Конечно, Достоевский никогда не изобразил бы трех смертей: в его мире, где доминантой образа человека является самосознание, а основным событием – взаимодействие полноправных сознаний, смерть не может иметь никакого завершающего и освещающего жизнь значения. Смерть в толстовском ее осмыслении в мире Достоевского вовсе отсутствует[68]. Достоевский изобразил бы не смерти своих героев, а кризисы и переломы в их жизнях, то есть изобразил бы их жизни на пороге. И герои его остались бы внутренне незавершенными (ведь самосознание не может завершиться изнутри). Такова была бы полифоническая манера рассказа.

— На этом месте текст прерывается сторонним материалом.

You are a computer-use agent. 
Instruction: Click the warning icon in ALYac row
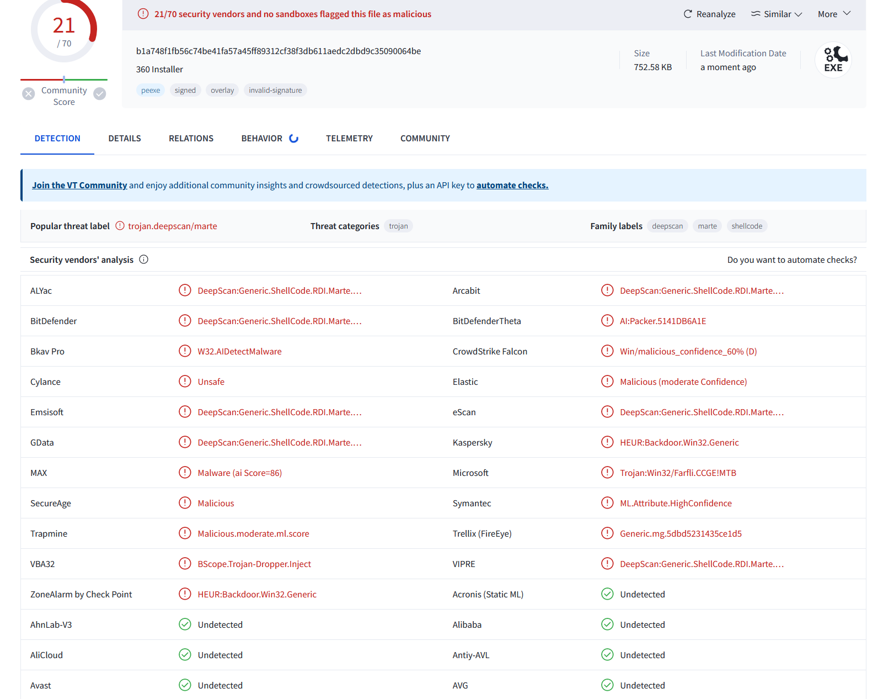pos(185,290)
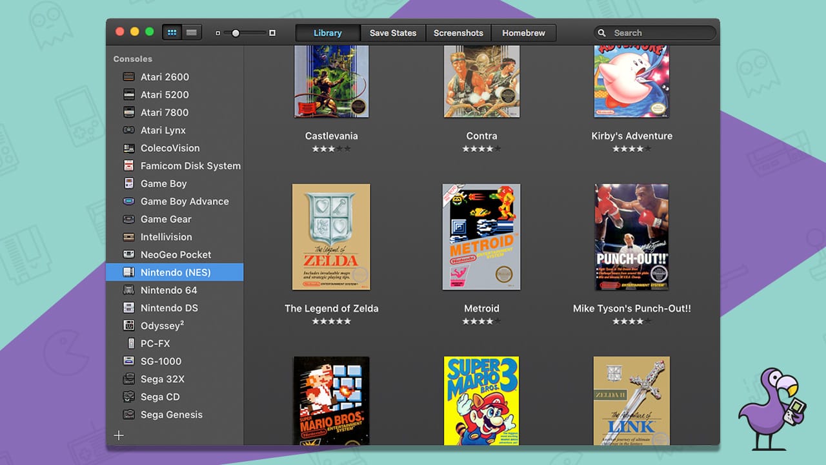Switch to the Screenshots tab

(458, 32)
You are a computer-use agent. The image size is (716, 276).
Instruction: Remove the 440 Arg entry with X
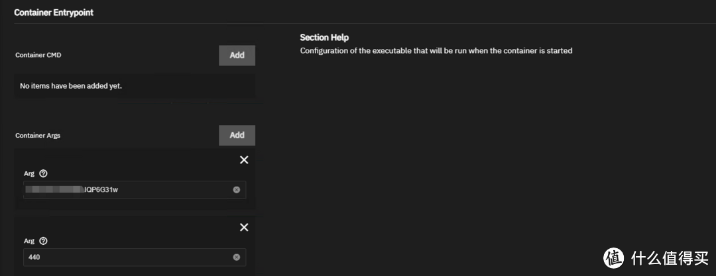(x=244, y=227)
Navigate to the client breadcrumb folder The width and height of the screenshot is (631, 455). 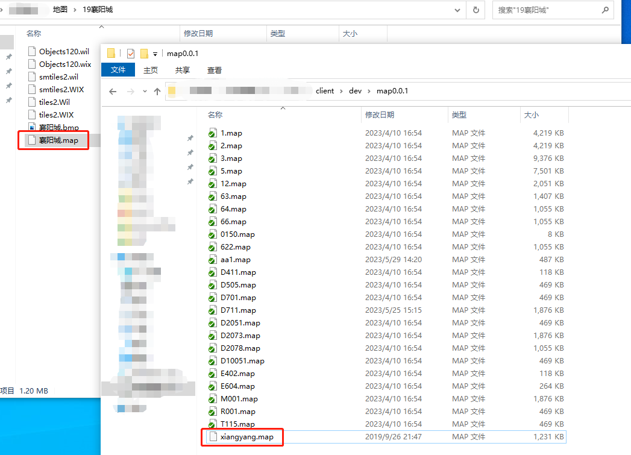click(324, 91)
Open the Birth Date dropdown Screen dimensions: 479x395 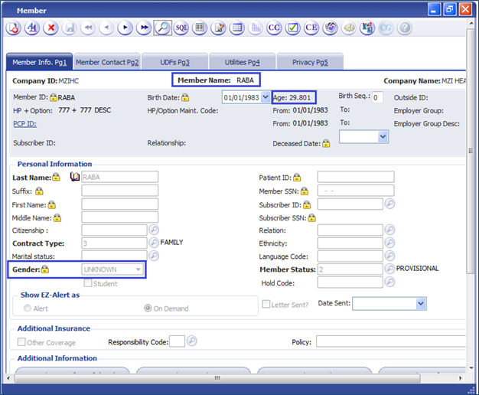click(265, 97)
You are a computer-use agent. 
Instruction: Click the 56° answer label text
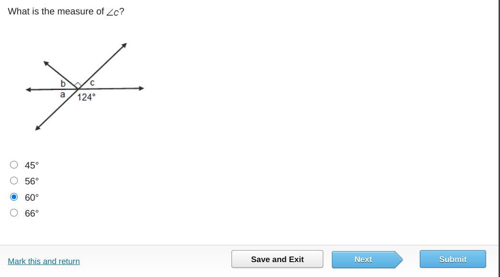(x=32, y=181)
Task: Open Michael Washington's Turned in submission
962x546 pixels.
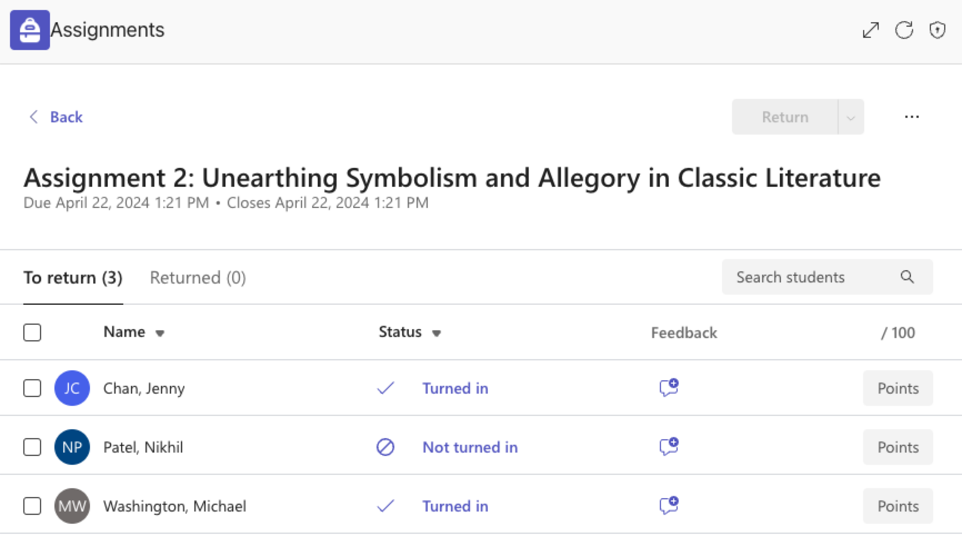Action: pos(455,506)
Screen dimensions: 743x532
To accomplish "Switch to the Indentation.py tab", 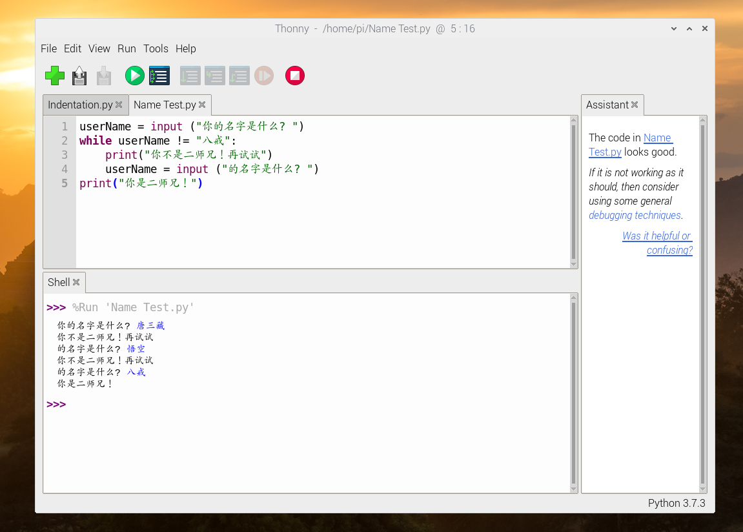I will pyautogui.click(x=80, y=105).
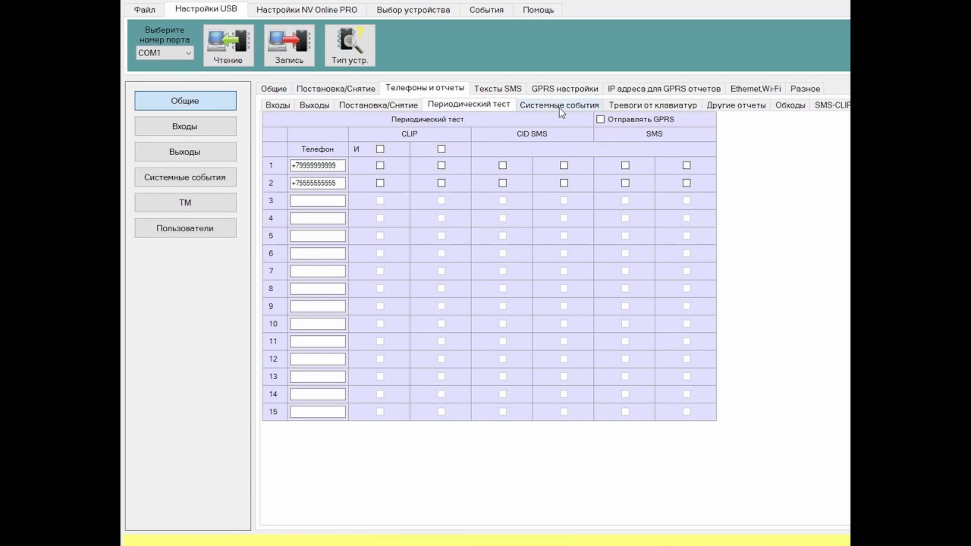Go to the GPRS настройки tab

tap(564, 89)
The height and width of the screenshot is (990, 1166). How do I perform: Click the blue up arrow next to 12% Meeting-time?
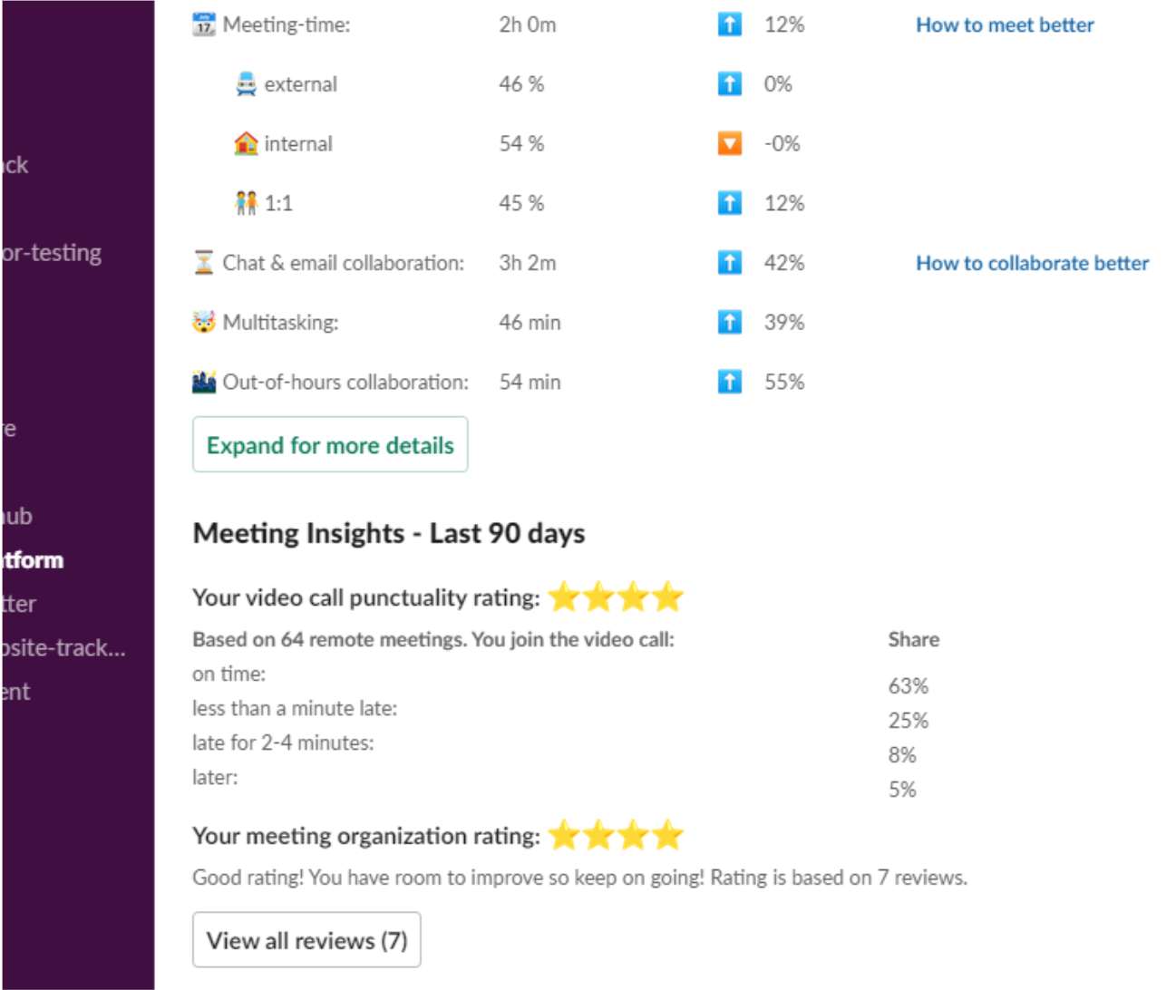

Достоевский никогда не оставляет ничего сколько-нибудь существенного за пределами сознания своих ведущих героев (то есть тех героев, которые равноправно участвуют в больших диалогах его романов); он приводит их в диалогическое соприкосновение со всем существенным, что входит в мир его романов. Каждая чужая «правда», представленная в каком-нибудь романе, непременно вводится в диалогический кругозор всех других ведущих героев данного романа. Иван Карамазов, например, знает и понимает и правду Зосимы, и правду Дмитрия, и правду Алеши, и «правду» сладострастника – своего отца Федора Павловича. Все эти правды понимает и Дмитрий, отлично понимает их и Алеша. В «Бесах» нет ни одной идеи, которая не находила бы диалогического отклика в сознании Ставрогина.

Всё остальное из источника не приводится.